Snippet roundup: The regulatory news is good for Lilly and Abbott, but bad for Acorda
Welcome to your weekly roundup of EP Vantage’s snippets – short takes on smaller news items.
This week, August 28 to September 1, 2017, we had thoughts on the following: Lilly surprises with speedy Olumiant resubmission; US approval for Abbott’s HeartMate 3 arrives right on time; Acorda stumbles in pursuit of Ampyra replacement; Astra and Takeda partner on emerging Parkinson’s mechanism.
These snippets were previously published daily via twitter.
Lilly surprises with speedy Olumiant resubmission
August 30, 2017
One of the biggest regulatory blows of the year might not be quite the setback many had assumed.
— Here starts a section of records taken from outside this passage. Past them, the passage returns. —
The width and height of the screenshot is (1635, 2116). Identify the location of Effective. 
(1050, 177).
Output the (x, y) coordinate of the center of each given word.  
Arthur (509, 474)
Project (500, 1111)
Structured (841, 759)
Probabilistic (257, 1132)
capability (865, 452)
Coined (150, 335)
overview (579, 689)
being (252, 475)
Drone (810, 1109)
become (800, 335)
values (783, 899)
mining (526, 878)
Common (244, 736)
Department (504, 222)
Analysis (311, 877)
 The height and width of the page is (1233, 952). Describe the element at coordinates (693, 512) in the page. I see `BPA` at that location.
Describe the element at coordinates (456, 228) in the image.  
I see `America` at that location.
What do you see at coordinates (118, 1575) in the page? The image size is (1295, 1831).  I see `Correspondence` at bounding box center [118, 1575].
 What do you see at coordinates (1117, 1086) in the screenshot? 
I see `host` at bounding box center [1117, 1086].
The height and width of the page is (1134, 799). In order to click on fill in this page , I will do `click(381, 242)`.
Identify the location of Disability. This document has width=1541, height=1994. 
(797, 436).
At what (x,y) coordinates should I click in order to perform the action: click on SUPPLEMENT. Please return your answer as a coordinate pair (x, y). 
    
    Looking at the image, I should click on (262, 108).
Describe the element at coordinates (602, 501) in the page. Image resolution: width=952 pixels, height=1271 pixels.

Lilly said today it would re-file its blockbuster rheumatoid arthritis candidate, Olumiant, before the end of January 2018, raising hopes for a green light six months later. Expectations for a launch in the US had been pushed back to 2020 in the wake of a surprise complete response letter in April, causing sales forecasts to slump. The asset was forecast to become the company’s fifth-biggest product by 2022, according to EvaluatePharma’s consensus, but current estimates rank it at only 11. Lilly shares rose 2.5% on the news and partner Incyte jumped 8%. Lilly has apparently gathered sufficient new data since then to appease the FDA’s concerns about safety and dosing, although, considering that an apparent clot risk was one of the red flags raised, it would be prudent to assume some approval risk remains.
US approval for Abbott’s HeartMate 3 arrives right on time
August 30, 2017
US approval of the newest iteration of the HeartMate left ventricular heart device (LVAD) will be welcomed by Abbott, particularly as the control unit for a previous model, HeartMate II, was recalled from the US market after 26 patients died when replacing it. The HeartMate 3 may be used to keep end-stage heart failure patients alive until they can receive a transplant. The new model, being smaller and posing a lower thrombosis risk than both the earlier version and Medtronic’s competing HVAD product, ought to expand the overall LVAD market and help Abbott capture share. But Medtronic could fight back: the HVAD is on course to get FDA approval as a permanent implant this year. Wells Fargo analysts put Abbott’s global LVAD sales at $554m for this year, rising to $628m in 2018, and say that HeartMate 3 is an important near-term growth driver for the company. Abbott is also working on other heart implants: separately, it said it was issuing a firmware update to the implantable pacemakers and defibrillators it obtained, along with the HeartMate range, through its acquisition of St. Jude Medical. The new software is intended to improve the devices’ cybersecurity and protect against unauthorised access.
Acorda stumbles in pursuit of Ampyra replacement
August 29, 2017
Acorda received a surprise refuse-to-file letter from the US FDA for Inbrija (CVT-301), its inhaled levodopa, over an inspection date for its manufacturing plant and the submission of the drug master production record. The New York-based group called the issues cited by the FDA “addressable”, and said it would seek a type A meeting with the agency, which would result in a meeting within 30 days of receiving the request, to resolve the questions. Shares tumbled 26% in early trading today as resubmission of the Parkinson’s disease drug might not happen until the end of 2017, meaning little hope of seeing new revenue in 2018, when Acorda's lead product, Ampyra, loses market exclusivity. This setback also puts pressure on the company to generate positive data from the phase III trial of a second Parkinson’s disease agent, tozadenant, due to read out early next year.
Astra and Takeda partner on emerging Parkinson’s mechanism
August 29, 2017
Alpha-synuclein is not a new target for Parkinson’s disease research, but work has been slow. However, if today’s deal between Takeda and Astrazeneca is anything to go by, interest remains high – the new partners look set to put the fourth antibody into the clinic in this space. The theory behind this mechanism echoes work in Alzheimer’s – alpha-synuclein proteins can misfold and aggregate in so-called synucleinopathies, of which Parkinson’s is the best known; dementia with Lewy bodies and multiple system atrophy are other examples. By targeting aberrant forms of the protein, it is hoped that neurodegeneration can be disrupted. Roche looks set to provide a thorough test of this hypothesis with the large Pasadena trial, which it started in July. For its part, Astrazeneca claims that MEDI1341 is differentiated by its high affinity, high selectivity and lower interaction with the immune system, which gives it the potential to achieve a better efficacy and safety profile than other alpha-synuclein antibodies.